Posted by: ladybughugs | May 29, 2008

Something to think about…

This is a response to LFM’s post of the same name. You might want to go read it first. I’ll wait.

News Flash LFM: You don’t have a ginormous elephant head, he’s got a small head and shaving it accentuates that. I’ve always disliked my long, thin face. I’ve always wanted a wider, bigger head, and thicker, more luxurious hair, and a beautiful, straight smile. Kinda like yours.

Um, would it be inappropriate to say, ‘I told you so,’ here? and that was only six years ago. Twelve years ago you had even more stars in your eyes.

Can I put an extra twelve years on your perspective? Good. Put the wedding album away. We spend a fortune on one perfect moment, on the blissfully happy smiles that gives us the impression that that’s life. It’s not.

You didn’t have to figure out how to pay insanely high gas prices back then. Gas was, like, 90¢/gallon. Your biggest expense was probably either your student loan or your car payment. You didn’t have responsibility to any one or anything beyond getting to work and getting home. At that point you probably wondered what the big deal was about health insurance. Why should I spend money on health insurance? Why should I have money withheld from my paycheck for retirement?

In a best-case scenario life doesn’t hand you more responsibility than you can afford at any given time. Unfortunately, it doesn’t always work out like that. But, with all the added responsibility comes more benefits than you could ever have imagined back then. Yes, you loved your nieces and nephew, but it’s not the same as the love for your daughter. Your nieces and nephew loved you back, but it wasn’t as warm and fuzzy as when your little girl wraps her arms around you. Having kids complicates things, but the rewards far outweigh the complications. Having a house complicates things, but look! a roof! and it’s over your head! and it’s yours (ok, so you share ownership with the mortgage company)!

You did too much for too many who didn’t appreciate it. Those of us who you mean the most to stood in line. We’re still here. Where are they? The important thing is to pick the most important causes and jump in whole-heartedly. Look at the big picture…what will still be important ten years from now. You’ll never regret the time you spend with your family. You’ll never regret time spent in community service…where there is no expectation of reciprocity. There doesn’t necessarily need to be a reason (that you can see) for doing something. The important thing is that it’s worthwhile. This weekend I’ll be cleaning out years worth of debris from a house that I probably will never see the inside of again (at least I hope so!). It’s not about me. It’s about a woman who has dedicated her life to giving the gift of the knowledge of the Lord to umpteen-thousands of, maybe even more than a million, children (I can’t begin to imagine how many childrens’ lives she’s touched in her life). She deserves something back. I’m sure at her age she knows that the choices she made a half-century ago (or more) have brought her to this place in her life. Somewhere, at sometime in her life (or many times and many places), she did something to deserve this (in my book she deserves more, this is the least I can do). That’s the long, drawn-out way of saying, ‘all the good things you’ve done in your life will someday come back to kiss you on the cheek. Or, the more familiar, bite you on the butt.’ Maybe not by those you’ve ‘righted,’ but you’ll get what’s coming to you. (I personally wish pray for more kisses for you.)

### Task 1
Turn the stretch of the records from the line containing "You are a computer-use agent. The" through the end of the records into a numbered list, leaving out blank lines.

### Provided information
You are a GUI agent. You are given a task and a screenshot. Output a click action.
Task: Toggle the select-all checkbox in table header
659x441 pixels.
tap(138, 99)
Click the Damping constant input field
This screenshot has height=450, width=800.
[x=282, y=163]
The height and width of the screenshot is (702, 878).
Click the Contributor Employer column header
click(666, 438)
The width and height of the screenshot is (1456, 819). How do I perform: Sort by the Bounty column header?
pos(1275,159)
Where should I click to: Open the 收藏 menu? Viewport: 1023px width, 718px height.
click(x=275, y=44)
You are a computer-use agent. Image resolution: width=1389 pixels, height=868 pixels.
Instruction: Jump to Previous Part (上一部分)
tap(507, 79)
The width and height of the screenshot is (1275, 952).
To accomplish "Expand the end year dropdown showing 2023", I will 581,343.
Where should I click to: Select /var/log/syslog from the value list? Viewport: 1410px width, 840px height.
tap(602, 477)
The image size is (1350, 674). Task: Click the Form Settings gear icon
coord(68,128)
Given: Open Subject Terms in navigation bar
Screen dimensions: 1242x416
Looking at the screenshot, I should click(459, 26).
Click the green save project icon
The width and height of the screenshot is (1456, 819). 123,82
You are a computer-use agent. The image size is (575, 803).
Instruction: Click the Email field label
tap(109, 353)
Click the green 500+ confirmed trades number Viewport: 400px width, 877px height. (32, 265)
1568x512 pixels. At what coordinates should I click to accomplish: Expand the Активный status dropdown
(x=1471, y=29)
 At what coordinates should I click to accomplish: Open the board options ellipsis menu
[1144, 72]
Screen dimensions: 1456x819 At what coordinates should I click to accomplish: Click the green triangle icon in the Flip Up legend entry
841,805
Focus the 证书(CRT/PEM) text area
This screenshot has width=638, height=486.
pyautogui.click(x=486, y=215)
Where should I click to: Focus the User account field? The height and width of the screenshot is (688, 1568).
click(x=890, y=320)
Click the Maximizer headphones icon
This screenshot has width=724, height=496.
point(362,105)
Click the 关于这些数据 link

### Task 2
Copy the stretch of the blog post from "Posted by: ladybughugs" through "Kinda like yours." word for word.

### Output 1
1. You are a computer-use agent. The image size is (575, 803).
2. Instruction: Click the Email field label
3. tap(109, 353)
4. Click the green 500+ confirmed trades number Viewport: 400px width, 877px height. (32, 265)
5. 1568x512 pixels. At what coordinates should I click to accomplish: Expand the Активный status dropdown
6. (x=1471, y=29)
7.  At what coordinates should I click to accomplish: Open the board options ellipsis menu
8. [1144, 72]
9. Screen dimensions: 1456x819 At what coordinates should I click to accomplish: Click the green triangle icon in the Flip Up legend entry
10. 841,805
11. Focus the 证书(CRT/PEM) text area
12. This screenshot has width=638, height=486.
13. pyautogui.click(x=486, y=215)
14. Where should I click to: Focus the User account field? The height and width of the screenshot is (688, 1568).
15. click(x=890, y=320)
16. Click the Maximizer headphones icon
17. This screenshot has width=724, height=496.
18. point(362,105)
19. Click the 关于这些数据 link

### Output 2
Posted by: ladybughugs | May 29, 2008

Something to think about…

This is a response to LFM’s post of the same name. You might want to go read it first. I’ll wait.

News Flash LFM: You don’t have a ginormous elephant head, he’s got a small head and shaving it accentuates that. I’ve always disliked my long, thin face. I’ve always wanted a wider, bigger head, and thicker, more luxurious hair, and a beautiful, straight smile. Kinda like yours.